NeurIPS 2019
Sun Dec 8th through Sat the 14th, 2019 at Vancouver Convention Center
Paper ID:7573
Title:No-Regret Learning in Unknown Games with Correlated Payoffs


		
Reviewers are lukewarm, after a discussion. Pros: achieving full-feedback-like regret under only partial feedback and some regularity assumptions is intellectually important. This result also forms an interesting counterpoint with [SALS]. Cons: insufficient motivation for the feedback model and for the kernel assumption. Also, the analysis appears fairly standard. [SALS] Vasilis Syrgkanis, Alekh Agarwal, Haipeng Luo, and Robert E. Schapire.

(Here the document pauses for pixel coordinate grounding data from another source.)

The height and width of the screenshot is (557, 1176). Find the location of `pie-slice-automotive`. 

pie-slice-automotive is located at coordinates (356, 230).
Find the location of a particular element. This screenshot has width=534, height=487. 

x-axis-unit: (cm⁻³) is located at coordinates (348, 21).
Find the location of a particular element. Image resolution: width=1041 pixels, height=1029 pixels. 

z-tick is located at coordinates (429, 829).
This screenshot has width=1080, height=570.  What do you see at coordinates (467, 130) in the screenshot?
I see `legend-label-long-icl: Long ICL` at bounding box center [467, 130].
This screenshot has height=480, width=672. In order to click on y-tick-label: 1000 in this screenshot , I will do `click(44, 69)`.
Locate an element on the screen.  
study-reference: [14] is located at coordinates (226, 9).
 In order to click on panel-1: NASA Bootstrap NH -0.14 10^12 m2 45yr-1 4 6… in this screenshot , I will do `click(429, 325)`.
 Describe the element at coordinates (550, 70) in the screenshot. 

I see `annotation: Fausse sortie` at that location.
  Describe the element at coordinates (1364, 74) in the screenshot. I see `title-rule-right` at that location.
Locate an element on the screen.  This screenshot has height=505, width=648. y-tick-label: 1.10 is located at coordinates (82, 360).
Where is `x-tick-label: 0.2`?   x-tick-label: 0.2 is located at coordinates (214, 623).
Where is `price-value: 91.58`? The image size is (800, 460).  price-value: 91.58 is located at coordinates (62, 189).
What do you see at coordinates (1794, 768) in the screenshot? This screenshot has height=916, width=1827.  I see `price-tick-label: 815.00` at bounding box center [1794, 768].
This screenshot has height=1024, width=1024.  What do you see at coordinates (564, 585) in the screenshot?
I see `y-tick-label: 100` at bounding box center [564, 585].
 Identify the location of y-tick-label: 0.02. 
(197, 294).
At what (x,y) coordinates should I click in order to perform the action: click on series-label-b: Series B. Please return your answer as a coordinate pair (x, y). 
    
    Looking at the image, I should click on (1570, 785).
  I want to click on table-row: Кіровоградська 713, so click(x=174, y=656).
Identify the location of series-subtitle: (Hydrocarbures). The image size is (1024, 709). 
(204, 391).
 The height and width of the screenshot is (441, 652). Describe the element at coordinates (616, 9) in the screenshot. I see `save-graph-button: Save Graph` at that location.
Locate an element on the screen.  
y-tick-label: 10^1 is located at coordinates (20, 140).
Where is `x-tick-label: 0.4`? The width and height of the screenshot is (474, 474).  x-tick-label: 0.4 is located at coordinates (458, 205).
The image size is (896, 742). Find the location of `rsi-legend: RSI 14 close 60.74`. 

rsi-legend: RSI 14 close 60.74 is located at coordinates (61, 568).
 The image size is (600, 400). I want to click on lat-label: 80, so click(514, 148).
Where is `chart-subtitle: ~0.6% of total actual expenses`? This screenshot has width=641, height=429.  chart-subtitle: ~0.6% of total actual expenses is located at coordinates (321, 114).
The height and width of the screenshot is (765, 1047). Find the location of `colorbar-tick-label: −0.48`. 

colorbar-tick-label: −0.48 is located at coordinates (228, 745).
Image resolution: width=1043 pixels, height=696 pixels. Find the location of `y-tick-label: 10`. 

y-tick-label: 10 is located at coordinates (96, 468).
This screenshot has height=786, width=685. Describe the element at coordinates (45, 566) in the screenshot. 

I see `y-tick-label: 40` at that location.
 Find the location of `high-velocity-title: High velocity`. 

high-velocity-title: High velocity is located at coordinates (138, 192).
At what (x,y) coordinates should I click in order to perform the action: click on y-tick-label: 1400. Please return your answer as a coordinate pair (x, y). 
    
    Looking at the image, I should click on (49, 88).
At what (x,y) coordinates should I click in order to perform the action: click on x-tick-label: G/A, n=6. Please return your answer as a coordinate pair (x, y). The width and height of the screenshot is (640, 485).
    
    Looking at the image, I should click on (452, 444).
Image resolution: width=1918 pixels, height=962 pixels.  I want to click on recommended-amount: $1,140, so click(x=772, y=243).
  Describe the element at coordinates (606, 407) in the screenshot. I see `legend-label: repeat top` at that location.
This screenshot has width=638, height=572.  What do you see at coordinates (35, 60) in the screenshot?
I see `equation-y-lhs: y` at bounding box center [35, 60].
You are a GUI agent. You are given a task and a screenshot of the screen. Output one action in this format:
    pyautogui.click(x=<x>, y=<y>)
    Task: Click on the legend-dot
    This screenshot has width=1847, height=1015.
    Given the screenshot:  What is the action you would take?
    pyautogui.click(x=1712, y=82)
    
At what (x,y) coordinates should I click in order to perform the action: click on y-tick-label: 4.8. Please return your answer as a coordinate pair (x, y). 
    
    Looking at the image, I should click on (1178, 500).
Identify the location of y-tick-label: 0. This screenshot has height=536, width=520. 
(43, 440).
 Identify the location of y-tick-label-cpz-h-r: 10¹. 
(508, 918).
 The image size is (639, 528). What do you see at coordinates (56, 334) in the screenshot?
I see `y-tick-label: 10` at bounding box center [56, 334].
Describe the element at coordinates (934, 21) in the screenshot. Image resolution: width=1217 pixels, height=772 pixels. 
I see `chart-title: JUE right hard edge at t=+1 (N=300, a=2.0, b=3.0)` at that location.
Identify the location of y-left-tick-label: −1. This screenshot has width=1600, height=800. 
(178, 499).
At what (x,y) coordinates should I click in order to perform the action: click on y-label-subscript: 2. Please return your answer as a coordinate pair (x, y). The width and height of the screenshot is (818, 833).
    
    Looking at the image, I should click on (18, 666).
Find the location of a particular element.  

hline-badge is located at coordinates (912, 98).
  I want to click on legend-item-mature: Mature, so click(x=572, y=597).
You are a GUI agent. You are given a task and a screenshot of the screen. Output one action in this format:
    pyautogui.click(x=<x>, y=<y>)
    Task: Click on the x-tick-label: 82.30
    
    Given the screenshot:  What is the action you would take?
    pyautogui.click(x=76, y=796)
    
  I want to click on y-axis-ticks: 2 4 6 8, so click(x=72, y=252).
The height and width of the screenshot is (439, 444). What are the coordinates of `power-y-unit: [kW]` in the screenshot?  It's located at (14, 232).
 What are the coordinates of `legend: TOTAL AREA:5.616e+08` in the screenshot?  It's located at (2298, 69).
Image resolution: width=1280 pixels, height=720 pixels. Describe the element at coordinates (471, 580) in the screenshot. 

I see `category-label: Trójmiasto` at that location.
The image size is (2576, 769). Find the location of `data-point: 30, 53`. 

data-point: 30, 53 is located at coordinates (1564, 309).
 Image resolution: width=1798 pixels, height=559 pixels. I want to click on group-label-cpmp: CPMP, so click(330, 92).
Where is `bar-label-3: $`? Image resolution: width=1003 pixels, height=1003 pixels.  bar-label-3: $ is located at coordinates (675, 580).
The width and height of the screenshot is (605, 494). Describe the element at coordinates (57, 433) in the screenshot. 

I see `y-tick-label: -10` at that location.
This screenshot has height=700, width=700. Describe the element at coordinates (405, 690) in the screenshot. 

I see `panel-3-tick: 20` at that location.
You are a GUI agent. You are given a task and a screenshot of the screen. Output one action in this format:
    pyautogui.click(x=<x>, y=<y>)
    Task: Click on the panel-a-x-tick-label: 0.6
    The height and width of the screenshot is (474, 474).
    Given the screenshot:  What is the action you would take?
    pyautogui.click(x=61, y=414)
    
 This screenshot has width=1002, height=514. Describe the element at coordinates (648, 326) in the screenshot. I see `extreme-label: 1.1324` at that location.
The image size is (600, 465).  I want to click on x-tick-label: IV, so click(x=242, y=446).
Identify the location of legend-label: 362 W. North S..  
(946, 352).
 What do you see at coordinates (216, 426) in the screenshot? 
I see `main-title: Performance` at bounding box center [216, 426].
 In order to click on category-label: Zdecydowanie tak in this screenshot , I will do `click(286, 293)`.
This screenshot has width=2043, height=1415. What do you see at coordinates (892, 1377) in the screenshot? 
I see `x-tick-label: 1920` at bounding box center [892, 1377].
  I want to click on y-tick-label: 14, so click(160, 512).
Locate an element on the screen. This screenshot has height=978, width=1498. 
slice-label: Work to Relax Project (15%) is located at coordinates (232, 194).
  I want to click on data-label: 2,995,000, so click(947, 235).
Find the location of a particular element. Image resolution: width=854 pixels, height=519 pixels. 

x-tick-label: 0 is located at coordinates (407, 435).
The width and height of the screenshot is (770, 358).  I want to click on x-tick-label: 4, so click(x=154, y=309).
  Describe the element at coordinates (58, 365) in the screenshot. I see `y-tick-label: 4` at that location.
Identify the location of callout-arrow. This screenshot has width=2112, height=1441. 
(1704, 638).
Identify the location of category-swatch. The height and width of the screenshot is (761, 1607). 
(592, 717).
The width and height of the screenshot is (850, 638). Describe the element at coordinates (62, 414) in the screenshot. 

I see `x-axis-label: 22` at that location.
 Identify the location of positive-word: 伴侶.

Fast convergence of regularized learning in games. NIPS 2015. --------------- Some additional points: The kernel assumption is a very strong assumption which has been used in a line of prior work on "Gaussian Process bandits" as a way to formalize the idea that "similar arms bring similar rewards". AFAIK, this work does not claim that this assumption has much to do with reality. Instead, they claim it is productive, in the sense that their algorithms work well in some semi-idealized experiments, where the data is *not* generated according to their model. It would serve the authors to explain the novelty of their technical approach. The main technical idea seems to be, to plug in UCBs into an EXP3-like algorithm, and analyze this algorithm by decomposing regret into the terms coming from the UCB estimators and the terms coming from multiplicative weights. However, these ideas have been used in several papers, and trace back to EXP3.P algorithm (the high-confidence version of EXP3 in the original paper). The application to "robust Bayesian optimization" could use some more motivation. To fit it into the main model, the impact of the "environment" is modeled as observable action delta_t such that the reward function is smooth in delta_t (in the sense of the kernel assumption). But it is really unclear whether/when anything like this happens. Also, only one paper is cited, so (smoothness assumption aside) it is unclear if this setting is standard / well-studied.